Coxitis fugax is a transient inflammatory condition of the hip joint that primarily affects children, causing sudden hip pain and difficulty walking.

What is Coxitis Fugax?

Coxitis fugax, commonly referred to as transient synovitis of the hip, is a self-limiting inflammation of the hip joint. The name derives from the Latin words coxitis (hip joint inflammation) and fugax (fleeting, transient), reflecting its temporary nature. It is the most common cause of acute hip pain in children and predominantly affects boys between the ages of 3 and 10.

Causes

The exact cause of coxitis fugax remains unclear. It is believed that an immune reaction following a viral infection – most commonly an upper respiratory tract infection – triggers inflammation in the hip joint. This leads to an accumulation of fluid (effusion) within the joint capsule, which creates pressure and causes pain.

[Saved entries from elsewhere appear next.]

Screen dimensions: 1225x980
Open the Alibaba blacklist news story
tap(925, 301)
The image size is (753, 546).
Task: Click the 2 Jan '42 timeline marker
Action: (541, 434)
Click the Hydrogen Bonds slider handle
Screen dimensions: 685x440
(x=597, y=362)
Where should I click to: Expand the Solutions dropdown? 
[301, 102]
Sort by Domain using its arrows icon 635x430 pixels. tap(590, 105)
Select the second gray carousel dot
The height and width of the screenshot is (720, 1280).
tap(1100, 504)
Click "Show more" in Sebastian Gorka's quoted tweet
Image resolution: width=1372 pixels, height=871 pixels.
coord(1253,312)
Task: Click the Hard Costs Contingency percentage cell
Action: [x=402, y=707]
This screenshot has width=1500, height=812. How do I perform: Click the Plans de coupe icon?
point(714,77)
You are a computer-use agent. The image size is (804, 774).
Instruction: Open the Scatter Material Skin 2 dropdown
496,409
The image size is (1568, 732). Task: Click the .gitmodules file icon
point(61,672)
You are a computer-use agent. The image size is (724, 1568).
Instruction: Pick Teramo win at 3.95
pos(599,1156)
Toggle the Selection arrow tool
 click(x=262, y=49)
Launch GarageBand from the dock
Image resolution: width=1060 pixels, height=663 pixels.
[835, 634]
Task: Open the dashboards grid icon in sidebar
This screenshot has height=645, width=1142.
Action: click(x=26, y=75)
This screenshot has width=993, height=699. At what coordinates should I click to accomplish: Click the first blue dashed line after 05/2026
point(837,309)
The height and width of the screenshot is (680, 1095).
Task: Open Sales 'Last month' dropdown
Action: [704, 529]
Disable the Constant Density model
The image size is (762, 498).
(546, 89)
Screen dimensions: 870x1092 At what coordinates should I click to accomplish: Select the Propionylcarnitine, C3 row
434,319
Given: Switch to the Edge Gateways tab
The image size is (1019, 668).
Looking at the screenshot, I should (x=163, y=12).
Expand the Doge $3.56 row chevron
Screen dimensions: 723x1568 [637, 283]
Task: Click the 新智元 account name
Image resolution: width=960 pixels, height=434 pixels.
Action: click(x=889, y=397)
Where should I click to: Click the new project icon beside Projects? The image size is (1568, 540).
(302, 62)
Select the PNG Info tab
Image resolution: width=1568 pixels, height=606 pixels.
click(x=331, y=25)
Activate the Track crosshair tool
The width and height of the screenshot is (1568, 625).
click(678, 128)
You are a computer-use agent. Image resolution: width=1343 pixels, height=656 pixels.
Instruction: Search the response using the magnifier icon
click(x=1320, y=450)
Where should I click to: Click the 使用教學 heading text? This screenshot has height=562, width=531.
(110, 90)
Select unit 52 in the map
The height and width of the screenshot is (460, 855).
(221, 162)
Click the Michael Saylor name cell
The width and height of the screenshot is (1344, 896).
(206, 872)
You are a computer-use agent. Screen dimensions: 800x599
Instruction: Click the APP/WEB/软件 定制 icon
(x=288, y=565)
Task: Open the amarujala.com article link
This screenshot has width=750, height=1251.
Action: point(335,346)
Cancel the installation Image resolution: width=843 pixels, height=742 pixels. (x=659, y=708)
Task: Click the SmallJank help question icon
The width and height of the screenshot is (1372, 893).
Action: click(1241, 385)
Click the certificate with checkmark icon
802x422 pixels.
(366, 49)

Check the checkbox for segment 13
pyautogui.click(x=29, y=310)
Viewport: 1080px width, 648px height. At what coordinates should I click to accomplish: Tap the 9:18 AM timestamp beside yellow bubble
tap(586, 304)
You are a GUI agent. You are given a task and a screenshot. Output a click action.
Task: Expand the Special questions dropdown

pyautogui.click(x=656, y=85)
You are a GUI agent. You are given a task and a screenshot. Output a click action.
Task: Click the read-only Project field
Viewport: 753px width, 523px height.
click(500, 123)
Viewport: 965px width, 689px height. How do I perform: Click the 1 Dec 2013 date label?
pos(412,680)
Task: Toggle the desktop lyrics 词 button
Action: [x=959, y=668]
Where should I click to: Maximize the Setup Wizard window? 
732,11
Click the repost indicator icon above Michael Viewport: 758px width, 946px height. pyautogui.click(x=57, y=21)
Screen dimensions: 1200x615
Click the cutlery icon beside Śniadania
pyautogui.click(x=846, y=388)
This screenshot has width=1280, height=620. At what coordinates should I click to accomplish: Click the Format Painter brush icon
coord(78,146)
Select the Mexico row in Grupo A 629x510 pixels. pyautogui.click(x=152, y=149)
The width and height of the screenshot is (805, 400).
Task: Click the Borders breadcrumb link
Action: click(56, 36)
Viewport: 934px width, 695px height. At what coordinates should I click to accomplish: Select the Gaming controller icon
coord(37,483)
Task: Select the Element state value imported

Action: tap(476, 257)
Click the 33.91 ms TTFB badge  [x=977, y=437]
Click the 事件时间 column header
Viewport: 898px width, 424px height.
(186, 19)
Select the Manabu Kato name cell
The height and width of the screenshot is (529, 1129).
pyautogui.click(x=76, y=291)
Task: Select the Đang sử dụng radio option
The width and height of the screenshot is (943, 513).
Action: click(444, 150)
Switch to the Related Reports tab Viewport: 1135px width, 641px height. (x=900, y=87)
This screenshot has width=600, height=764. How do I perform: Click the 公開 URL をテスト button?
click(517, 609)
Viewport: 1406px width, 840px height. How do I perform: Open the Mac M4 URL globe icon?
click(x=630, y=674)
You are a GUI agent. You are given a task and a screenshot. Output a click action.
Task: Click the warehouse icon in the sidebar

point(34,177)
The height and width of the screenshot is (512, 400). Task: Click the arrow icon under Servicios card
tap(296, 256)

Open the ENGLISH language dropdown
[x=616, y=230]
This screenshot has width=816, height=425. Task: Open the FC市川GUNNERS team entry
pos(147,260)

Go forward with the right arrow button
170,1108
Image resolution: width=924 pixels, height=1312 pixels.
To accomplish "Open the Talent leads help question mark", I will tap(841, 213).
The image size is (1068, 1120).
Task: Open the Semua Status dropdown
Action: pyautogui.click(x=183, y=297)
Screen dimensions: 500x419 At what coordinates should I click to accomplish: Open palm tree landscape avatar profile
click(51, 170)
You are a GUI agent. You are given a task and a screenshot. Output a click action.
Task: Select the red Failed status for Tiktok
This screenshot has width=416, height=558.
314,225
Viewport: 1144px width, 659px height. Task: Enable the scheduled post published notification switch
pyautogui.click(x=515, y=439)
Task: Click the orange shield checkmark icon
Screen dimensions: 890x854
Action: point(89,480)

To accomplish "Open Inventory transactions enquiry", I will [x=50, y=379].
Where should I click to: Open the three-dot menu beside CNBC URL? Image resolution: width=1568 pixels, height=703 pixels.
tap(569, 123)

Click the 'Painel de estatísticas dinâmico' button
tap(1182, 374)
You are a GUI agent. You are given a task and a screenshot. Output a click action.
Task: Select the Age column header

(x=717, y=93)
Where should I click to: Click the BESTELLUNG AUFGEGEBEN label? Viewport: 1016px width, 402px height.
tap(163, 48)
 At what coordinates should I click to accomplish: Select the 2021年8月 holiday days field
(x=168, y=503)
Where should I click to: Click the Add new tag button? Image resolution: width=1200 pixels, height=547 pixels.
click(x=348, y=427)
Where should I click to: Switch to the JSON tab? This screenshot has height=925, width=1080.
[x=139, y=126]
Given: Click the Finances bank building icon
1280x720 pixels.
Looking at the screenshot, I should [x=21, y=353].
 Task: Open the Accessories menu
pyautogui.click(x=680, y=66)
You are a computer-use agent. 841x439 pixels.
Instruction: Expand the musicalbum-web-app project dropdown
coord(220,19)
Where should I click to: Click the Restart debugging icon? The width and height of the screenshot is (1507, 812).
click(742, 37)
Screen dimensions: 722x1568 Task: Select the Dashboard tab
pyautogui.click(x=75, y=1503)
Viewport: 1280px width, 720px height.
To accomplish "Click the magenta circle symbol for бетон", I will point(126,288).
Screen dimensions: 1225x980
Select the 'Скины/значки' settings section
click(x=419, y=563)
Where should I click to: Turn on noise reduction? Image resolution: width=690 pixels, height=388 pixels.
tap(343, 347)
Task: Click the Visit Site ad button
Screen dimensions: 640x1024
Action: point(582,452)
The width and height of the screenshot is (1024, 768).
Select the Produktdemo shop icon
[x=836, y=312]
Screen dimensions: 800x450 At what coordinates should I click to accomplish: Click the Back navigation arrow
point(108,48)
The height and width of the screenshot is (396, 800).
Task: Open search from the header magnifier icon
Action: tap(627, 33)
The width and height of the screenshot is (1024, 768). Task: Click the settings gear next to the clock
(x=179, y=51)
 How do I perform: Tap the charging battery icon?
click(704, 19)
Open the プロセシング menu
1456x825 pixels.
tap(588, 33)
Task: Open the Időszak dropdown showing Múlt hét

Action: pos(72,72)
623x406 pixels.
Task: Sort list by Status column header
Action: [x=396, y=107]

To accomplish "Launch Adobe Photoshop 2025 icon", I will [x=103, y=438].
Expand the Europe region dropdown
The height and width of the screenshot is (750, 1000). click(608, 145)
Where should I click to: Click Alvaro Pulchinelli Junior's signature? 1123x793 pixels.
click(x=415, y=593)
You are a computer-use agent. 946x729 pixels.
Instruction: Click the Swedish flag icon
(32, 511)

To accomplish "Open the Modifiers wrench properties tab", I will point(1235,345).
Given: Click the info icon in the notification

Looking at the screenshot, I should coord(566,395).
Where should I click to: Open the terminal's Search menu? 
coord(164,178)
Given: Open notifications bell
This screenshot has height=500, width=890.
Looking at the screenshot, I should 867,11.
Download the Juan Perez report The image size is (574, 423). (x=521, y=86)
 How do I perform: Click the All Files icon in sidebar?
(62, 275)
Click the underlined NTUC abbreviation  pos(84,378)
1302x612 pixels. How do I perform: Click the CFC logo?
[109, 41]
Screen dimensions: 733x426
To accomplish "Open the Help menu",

  • Recent viral infections (e.g., common cold, influenza)
  • Bacterial infections as a less common trigger
  • Possible allergic or immunological responses
  • Trauma (rarely)

Symptoms

The condition typically has a sudden onset and is characterized by the following symptoms:

  • Unilateral hip pain, often radiating to the groin or knee
  • Limping or a protective posture when walking
  • Restricted range of motion in the hip joint, especially internal rotation and abduction
  • Mild to moderate fever (not always present)
  • Refusal of the child to bear weight on the affected leg

High fever, significant swelling, or markedly elevated inflammatory markers are more suggestive of a different, more serious condition and require prompt medical evaluation.

Diagnosis

Diagnosis of coxitis fugax is typically established through a combination of clinical examination, imaging studies, and laboratory tests:

Imaging

  • Hip ultrasound: The preferred method – reliably detects a joint effusion without radiation exposure.
  • X-ray: Used to rule out other conditions such as Perthes disease or slipped capital femoral epiphysis.
  • MRI: Reserved for uncertain diagnoses or suspicion of more serious pathology.

Laboratory Tests

  • Blood count, CRP, and ESR: typically only mildly elevated or normal in coxitis fugax
  • Significantly elevated inflammatory markers raise concern for septic arthritis

The most critical differential diagnosis is septic arthritis (bacterial joint infection), which can cause severe, irreversible joint damage if left untreated and requires immediate medical intervention.

Treatment

Since coxitis fugax is self-limiting, management is typically conservative and symptomatic:

  • Rest and reduced weight-bearing: Protecting the hip joint for several days to weeks
  • Pain relief: Anti-inflammatory medications such as ibuprofen or paracetamol
  • Physiotherapy: Gentle mobilization once acute symptoms have resolved
  • Regular follow-up examinations to monitor recovery

Symptoms typically resolve completely within 1 to 4 weeks. In rare cases, the condition may recur. A rare but important long-term complication is Perthes disease (avascular necrosis of the femoral head), which is why follow-up appointments are recommended.

References

  1. German Society for Orthopaedics and Orthopaedic Surgery (DGOOC): Clinical guideline on coxitis fugax in childhood, AWMF Register.
  2. Kocher MS et al. - Differentiating between septic arthritis and transient synovitis of the hip in children: an evidence-based clinical prediction algorithm. Journal of Bone and Joint Surgery, 1999.
  3. Caird MS et al. - Factors distinguishing septic arthritis from transient synovitis of the hip in children. Journal of Bone and Joint Surgery, 2006.